### Task statement
A single number is the whole answer: the tally of lines in the data below that include the word "right".
|---|
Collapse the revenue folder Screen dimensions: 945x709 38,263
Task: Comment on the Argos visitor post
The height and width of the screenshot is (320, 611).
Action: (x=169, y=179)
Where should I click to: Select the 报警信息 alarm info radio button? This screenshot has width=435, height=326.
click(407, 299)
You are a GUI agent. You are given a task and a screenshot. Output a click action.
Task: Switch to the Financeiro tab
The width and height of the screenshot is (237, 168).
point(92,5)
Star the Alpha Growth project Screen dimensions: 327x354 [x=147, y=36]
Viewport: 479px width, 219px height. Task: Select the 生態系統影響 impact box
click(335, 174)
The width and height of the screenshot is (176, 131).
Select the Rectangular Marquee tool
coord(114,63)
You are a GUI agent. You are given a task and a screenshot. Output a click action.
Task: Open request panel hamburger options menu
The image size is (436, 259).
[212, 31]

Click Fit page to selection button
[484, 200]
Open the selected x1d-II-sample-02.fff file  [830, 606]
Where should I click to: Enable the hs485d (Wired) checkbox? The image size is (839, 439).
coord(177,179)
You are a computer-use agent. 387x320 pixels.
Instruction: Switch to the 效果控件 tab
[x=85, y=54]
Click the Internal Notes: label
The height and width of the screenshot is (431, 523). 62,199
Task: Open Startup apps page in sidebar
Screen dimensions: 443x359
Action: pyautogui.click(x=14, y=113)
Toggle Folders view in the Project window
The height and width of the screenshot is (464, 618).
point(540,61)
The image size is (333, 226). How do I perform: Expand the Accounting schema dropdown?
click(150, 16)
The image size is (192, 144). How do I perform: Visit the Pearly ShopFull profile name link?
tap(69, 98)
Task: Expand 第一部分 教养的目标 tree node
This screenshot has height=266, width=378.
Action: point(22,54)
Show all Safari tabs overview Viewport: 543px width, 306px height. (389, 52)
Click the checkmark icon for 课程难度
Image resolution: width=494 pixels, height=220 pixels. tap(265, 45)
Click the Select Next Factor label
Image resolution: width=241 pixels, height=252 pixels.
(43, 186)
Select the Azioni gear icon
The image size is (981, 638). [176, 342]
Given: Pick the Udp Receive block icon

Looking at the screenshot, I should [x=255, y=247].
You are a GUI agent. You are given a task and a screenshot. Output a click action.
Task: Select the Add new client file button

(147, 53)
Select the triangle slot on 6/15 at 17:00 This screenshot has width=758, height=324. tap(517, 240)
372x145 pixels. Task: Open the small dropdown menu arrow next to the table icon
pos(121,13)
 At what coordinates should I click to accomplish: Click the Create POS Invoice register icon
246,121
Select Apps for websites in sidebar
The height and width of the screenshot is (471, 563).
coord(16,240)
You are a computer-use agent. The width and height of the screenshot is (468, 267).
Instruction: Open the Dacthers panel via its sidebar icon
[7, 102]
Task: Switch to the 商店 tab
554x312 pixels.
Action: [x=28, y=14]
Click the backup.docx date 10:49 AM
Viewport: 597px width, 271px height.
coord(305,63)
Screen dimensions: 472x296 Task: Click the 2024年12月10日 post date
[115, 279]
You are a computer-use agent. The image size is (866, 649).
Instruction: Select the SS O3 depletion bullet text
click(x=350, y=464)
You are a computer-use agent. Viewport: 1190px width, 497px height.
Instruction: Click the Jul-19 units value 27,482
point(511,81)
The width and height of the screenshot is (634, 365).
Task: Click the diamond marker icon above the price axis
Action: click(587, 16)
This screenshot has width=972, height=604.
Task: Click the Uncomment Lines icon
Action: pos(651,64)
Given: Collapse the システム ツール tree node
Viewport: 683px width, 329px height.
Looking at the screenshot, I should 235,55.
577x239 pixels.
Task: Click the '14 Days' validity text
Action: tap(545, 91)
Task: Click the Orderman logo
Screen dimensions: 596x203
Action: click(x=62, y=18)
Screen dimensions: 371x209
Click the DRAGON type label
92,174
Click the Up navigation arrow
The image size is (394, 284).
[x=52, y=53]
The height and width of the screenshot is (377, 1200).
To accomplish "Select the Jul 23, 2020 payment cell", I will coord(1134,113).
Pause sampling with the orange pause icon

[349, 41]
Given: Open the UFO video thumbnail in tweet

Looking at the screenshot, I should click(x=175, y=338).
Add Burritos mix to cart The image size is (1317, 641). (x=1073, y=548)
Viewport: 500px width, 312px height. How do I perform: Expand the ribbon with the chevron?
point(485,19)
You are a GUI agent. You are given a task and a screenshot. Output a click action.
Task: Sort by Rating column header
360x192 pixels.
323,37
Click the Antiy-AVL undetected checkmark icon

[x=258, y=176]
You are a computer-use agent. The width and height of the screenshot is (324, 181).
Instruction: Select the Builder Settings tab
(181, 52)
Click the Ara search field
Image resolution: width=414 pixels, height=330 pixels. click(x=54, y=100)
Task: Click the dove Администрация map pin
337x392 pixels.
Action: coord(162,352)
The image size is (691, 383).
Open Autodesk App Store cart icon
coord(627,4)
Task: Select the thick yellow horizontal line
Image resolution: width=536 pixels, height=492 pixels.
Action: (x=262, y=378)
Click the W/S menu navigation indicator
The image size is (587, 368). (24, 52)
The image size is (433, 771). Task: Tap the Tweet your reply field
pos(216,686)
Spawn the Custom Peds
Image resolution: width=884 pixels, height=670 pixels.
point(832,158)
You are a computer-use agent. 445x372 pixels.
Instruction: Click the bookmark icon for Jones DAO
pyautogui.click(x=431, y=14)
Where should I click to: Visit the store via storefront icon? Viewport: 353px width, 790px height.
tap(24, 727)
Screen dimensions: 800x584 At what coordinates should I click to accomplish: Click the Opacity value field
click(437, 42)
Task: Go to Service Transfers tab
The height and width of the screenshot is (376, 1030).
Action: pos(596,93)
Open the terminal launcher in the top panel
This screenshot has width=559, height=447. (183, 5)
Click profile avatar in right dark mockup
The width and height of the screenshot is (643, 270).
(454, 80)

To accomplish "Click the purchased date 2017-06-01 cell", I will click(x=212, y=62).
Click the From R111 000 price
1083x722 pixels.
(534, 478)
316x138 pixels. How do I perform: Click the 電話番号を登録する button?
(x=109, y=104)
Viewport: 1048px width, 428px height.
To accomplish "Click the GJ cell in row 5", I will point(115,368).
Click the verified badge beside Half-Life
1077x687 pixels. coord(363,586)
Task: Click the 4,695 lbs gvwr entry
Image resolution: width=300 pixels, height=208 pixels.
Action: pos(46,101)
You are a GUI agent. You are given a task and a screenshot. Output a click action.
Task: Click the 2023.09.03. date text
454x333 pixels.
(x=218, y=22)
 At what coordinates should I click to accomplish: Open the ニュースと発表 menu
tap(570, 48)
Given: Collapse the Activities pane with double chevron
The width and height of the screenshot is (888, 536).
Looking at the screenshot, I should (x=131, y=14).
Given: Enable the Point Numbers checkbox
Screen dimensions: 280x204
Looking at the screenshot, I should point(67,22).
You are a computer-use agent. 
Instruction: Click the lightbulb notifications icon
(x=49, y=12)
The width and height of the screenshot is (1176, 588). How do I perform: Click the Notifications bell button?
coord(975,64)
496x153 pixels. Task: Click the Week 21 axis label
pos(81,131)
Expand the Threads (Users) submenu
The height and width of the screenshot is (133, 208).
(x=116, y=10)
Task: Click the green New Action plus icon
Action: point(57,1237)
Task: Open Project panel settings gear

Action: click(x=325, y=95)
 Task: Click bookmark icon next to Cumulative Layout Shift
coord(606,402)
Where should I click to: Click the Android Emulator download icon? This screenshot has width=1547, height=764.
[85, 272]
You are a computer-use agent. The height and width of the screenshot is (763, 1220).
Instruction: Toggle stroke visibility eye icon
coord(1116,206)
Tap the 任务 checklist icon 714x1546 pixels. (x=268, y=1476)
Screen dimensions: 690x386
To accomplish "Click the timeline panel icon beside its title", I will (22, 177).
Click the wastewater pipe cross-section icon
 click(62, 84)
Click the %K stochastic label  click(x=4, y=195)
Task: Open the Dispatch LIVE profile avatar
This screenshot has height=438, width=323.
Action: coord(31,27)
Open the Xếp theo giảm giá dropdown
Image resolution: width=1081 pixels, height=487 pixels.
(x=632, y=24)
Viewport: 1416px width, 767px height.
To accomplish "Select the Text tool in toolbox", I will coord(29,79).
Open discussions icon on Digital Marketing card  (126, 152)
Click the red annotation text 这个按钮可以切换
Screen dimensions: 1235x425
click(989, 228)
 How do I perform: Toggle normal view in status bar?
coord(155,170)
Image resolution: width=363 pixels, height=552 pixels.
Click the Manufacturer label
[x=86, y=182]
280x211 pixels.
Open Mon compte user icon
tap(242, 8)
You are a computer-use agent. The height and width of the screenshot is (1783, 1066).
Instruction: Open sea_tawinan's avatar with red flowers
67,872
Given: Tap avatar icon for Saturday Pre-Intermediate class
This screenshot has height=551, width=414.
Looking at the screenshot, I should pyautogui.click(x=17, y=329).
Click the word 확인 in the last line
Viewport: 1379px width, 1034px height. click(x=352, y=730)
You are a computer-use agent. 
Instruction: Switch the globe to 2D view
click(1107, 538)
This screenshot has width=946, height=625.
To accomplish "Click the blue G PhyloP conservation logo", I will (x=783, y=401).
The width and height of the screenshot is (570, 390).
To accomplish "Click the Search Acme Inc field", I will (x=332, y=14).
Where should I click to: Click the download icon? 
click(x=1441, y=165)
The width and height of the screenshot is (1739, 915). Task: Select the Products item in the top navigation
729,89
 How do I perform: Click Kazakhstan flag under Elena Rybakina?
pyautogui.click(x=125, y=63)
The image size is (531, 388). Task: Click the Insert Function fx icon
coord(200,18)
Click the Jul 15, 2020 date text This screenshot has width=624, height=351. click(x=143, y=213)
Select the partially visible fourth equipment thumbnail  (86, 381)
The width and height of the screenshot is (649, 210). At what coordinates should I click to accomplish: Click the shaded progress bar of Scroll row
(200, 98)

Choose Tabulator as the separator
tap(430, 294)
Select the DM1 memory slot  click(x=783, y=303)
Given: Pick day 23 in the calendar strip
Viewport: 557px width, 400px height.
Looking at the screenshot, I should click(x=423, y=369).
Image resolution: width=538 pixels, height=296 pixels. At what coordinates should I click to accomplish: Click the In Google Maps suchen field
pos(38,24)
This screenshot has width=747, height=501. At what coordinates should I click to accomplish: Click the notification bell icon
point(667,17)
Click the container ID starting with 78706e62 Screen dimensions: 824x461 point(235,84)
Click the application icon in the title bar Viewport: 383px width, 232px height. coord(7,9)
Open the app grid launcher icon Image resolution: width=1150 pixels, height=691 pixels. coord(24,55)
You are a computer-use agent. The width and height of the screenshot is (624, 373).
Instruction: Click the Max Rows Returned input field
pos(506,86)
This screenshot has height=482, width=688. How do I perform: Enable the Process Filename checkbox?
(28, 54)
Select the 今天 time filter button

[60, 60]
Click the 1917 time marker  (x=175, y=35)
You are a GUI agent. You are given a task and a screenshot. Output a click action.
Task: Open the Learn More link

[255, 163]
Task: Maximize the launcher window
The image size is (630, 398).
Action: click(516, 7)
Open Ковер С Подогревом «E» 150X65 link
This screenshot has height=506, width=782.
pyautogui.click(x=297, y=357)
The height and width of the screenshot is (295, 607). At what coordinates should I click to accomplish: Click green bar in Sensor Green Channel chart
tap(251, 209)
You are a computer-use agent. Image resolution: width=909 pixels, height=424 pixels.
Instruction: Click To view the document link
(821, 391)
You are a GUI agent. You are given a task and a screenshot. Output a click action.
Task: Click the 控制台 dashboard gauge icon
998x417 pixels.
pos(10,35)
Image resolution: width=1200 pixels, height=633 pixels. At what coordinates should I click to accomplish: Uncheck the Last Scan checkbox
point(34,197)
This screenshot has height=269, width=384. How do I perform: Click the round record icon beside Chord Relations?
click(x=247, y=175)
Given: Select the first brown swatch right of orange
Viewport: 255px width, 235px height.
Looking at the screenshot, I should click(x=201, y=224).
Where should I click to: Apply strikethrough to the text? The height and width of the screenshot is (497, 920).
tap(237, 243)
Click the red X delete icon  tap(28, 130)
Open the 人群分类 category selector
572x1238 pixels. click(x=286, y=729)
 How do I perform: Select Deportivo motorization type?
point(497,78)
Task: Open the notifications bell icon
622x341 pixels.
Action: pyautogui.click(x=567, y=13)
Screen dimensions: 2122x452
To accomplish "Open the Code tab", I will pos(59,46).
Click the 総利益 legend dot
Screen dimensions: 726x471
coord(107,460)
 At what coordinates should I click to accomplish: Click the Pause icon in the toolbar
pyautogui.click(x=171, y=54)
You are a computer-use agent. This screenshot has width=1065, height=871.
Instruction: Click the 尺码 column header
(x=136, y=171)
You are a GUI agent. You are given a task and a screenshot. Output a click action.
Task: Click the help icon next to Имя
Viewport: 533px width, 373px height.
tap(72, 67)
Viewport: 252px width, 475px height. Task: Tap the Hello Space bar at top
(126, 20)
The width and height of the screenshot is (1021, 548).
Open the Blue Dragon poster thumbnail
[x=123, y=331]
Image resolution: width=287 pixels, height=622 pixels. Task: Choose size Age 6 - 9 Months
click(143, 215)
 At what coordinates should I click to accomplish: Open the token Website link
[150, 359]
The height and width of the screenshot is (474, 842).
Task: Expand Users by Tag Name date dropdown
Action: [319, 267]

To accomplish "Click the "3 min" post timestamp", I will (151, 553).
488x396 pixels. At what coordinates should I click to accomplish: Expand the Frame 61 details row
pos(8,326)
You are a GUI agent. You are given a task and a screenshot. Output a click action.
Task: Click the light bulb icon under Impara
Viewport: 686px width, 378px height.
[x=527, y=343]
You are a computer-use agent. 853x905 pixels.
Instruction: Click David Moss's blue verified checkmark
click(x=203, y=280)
|---|
### The completed task
2